5. The system of claim 1, wherein the plurality of sobriety test metrics comprises number of typographical errors in the set of user responses, the IQ level of the user, the mathematical skills of the user, the reflex time of the user, the user reaction time, and the typing speed of the user.

6. The system of claim 2, wherein the set of questions comprises questions based on at least one of Stanford-Binet Intelligence scales, Woodcock-Johnson Tests of Cognitive Abilities, Raven's Progressive Matrices, and Wechsler Adult Intelligence Scale, questions based on personal details of the user, and questions based on mathematical problems.

7. The system of claim 2, wherein the set of tasks comprises typing a paragraph on a virtual graphical keyboard, drawing a pattern on a touchscreen, a task designed to assist in mental chronometric evaluation, mental organization of elements, including memory and reciting the alphabet backwards and swiping in at least one of left, right, upwards and downwards directions on the touch screen.

8. The system of claim 2, wherein the display module presents the set of questions and the set of tasks via at least one of an Light Emitting Diode (LED screen, and a Liquid Crystal Display (LCD) screen.

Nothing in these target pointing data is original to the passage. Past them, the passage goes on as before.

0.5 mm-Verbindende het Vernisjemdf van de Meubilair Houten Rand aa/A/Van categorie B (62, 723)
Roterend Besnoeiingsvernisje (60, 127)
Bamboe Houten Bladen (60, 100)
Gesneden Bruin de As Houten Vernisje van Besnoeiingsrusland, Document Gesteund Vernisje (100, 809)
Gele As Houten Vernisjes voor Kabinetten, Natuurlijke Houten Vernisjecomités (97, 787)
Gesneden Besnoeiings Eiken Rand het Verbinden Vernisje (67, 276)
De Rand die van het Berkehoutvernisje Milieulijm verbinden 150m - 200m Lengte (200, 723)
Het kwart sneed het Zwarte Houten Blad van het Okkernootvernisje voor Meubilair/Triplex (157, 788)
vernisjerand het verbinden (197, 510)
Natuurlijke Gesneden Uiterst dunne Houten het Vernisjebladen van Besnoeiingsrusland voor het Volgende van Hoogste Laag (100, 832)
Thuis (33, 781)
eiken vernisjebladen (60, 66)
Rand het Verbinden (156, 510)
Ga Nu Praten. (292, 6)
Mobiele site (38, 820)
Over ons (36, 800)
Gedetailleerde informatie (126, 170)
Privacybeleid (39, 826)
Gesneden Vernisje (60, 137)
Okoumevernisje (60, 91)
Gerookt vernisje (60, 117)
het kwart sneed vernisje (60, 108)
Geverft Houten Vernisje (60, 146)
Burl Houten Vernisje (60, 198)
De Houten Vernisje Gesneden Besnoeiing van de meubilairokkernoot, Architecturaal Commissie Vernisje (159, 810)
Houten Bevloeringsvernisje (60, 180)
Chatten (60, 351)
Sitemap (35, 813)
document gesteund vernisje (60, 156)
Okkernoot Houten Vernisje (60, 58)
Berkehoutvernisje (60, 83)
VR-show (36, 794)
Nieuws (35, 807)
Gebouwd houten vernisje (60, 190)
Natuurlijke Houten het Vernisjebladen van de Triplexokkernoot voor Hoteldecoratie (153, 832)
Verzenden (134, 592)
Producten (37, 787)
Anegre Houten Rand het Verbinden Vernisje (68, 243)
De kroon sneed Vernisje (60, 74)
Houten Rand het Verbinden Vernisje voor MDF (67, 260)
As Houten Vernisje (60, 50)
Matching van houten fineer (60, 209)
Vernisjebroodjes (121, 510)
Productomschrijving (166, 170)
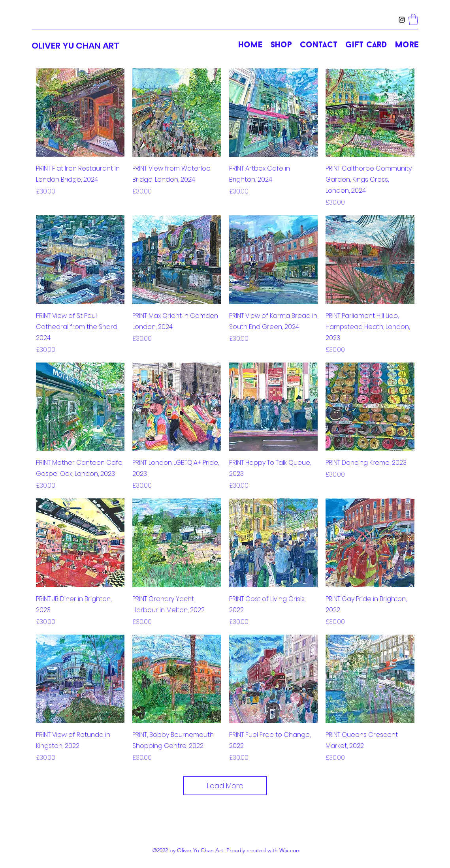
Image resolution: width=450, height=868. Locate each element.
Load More (225, 785)
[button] (413, 19)
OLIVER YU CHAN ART (75, 45)
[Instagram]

9. A computer implemented method of performing a field sobriety test on a user, comprising:

storing a base line sobriety score in a computer system;

receiving, by the processor via the input module, a set of user inputs;

processing, by the processor, via a sobriety tester module the set of user inputs to determine a plurality of sobriety test metrics;

generating, by a processor, via the sobriety tester module a sobriety score based on the plurality of sobriety test metrics;

comparing, by the processor, via the sobriety tester module the sobriety score of the user with the baseline sobriety score; and

classifying, by the processor, via the sobriety tester module the user as one of sober and intoxicated based on the sobriety score being lesser than the baseline sobriety score.

10. The method of claim 9, further comprising:

presenting, by a processor, via a display module, a set of questions to the user, wherein the set of questions are designed to reveal an Intelligence quotient (IQ) level of the user, and mathematical skills of the user;

presenting, by the processor via the display module, a set of tasks to the user, wherein the set of tasks are designed to reveal reflex times of the user, a user reaction time and a typing speed of the user;

receiving from the user, by the processor, via the input module, a set of user responses to the set of questions and the set of tasks;

processing, by the processor, via the sobriety tester module the set of user responses to update the plurality of sobriety test metrics; and

updating, by the processor, via the sobriety tester module the sobriety score based on the plurality of sobriety test metrics.

11. The method of claim 9, wherein the plurality of sobriety test metrics comprises number of typographical errors in the set of user responses, the IQ level of the user, the mathematical skills of the user, the reflex time of the user, the user reaction time, and the typing speed of the user.

12. The method of claim 10, wherein the set of questions comprises questions based on at least one of Stanford-Binet Intelligence scales, Woodcock-Johnson Tests of Cognitive Abilities, Raven's Progressive Matrices, and Wechsler Adult Intelligence Scale, questions based on personal details of the user, and questions based on mathematical problems.

13. The method of claim 10, wherein the set of tasks comprises typing a paragraph on a virtual graphical keyboard, drawing a pattern on a touch screen, a task designed to assist in mental chronometric evaluation, and swiping in at least one of left, right, upwards and downwards directions on the touch screen.

14. The method of claim 10, wherein the display module presents the set of questions and the set of tasks via at least one of an Light Emitting Diode (LED screen, and a Liquid Crystal Display (LCD) screen.